Today one out of three people say that they have a food allergy or sensitivity and change their diet to reflect this. The average American eats about 2,000 pounds of food each year, compared to a teaspoon or two of pollen that we breath in annually. Remember that two-thirds of the immune system is in the gut. Food is the main reason why: our body is deciding if it’s friend or foe.
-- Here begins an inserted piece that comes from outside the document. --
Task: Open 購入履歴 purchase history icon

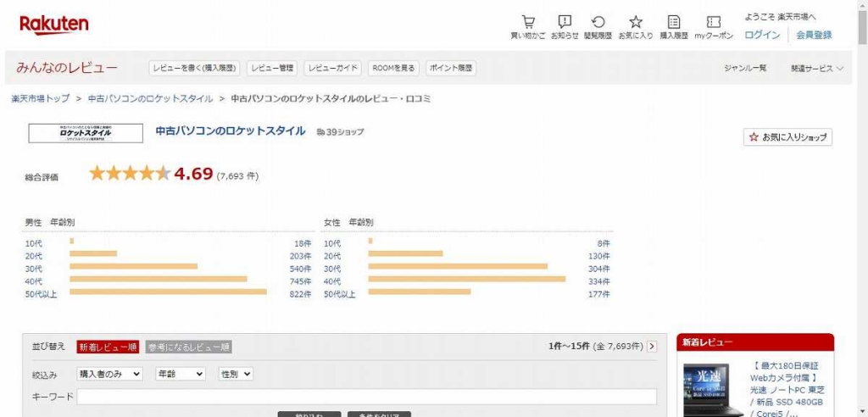Action: 674,22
Our immune system was designed to fend off infection, so if you have reactions to food or the environment, it’s a signal that your body has become less tolerant. We must build tolerance so that we can live a normal and active life. Our tolerance of our foods and other environmental exposures is based on many factors, including genetics, age, gender, intestinal permeability (or increased permeability/leaky gut), infections, and balance of gut ecology as well as the type and dose of the particular substance or antigen. It’s our body’s way of defending itself and coming back into balance. This can be provoked by foods, molds, pollen, chemicals, metals, and nearly any other substance.

TRUE FOOD ALLERGIES
 

True food allergies—those that trigger IgE reactions—are rare, affecting only 0.3 to 7.5 percent of American children and 1 to 2 percent of adults. The foods that most often trigger true allergic reactions are eggs, cow’s milk, nuts, shellfish, soy, wheat,
and white fish. Allergy to peanuts has doubled within the past five years in children under the age of five. Peanut allergy can be so severe that a child may react if someone else recently ate peanuts or peanut butter in the room the child is in—that’s why peanuts are no longer served on many airplanes and why all nuts are not allowed in many schools. Physicians diagnose food allergies through the use of patch skin tests and RAST (radioallergosorbent test) blood testing, which are great for detecting food allergies but do not accurately determine food sensitivities. IgE antibodies attach to mast cells in mucous membranes and in connective tissues, stimulating the release of inflammatory cytokines and histamines. The resulting allergic response produces symptoms a few minutes to two hours after the food is eaten. Common symptoms include closing of the throat, fatigue, tearing, hives, itching, respiratory distress, watery or runny nose, skin rashes, itchy eyes or ears, and sometimes severe reactions of asthma and anaphylactic shock.